Records shown Block Start

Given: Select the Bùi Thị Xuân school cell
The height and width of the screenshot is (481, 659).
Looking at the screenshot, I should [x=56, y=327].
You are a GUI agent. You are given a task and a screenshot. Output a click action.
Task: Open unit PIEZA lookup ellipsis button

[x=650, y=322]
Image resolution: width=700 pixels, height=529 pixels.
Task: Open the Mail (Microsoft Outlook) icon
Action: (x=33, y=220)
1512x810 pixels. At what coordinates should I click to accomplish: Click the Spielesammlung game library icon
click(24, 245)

Records shown Block End
Records shown Block Start

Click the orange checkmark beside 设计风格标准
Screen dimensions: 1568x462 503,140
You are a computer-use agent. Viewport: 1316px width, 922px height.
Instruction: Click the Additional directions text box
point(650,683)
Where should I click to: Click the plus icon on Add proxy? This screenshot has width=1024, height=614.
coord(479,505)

Records shown Block End

### Work to complete
Search the entries for the word "agent" and show every line that has it.

### Solution to this task
You are a GUI agent. You are given a task and a screenshot. Output a click action.
You are a computer-use agent. Viewport: 1316px width, 922px height.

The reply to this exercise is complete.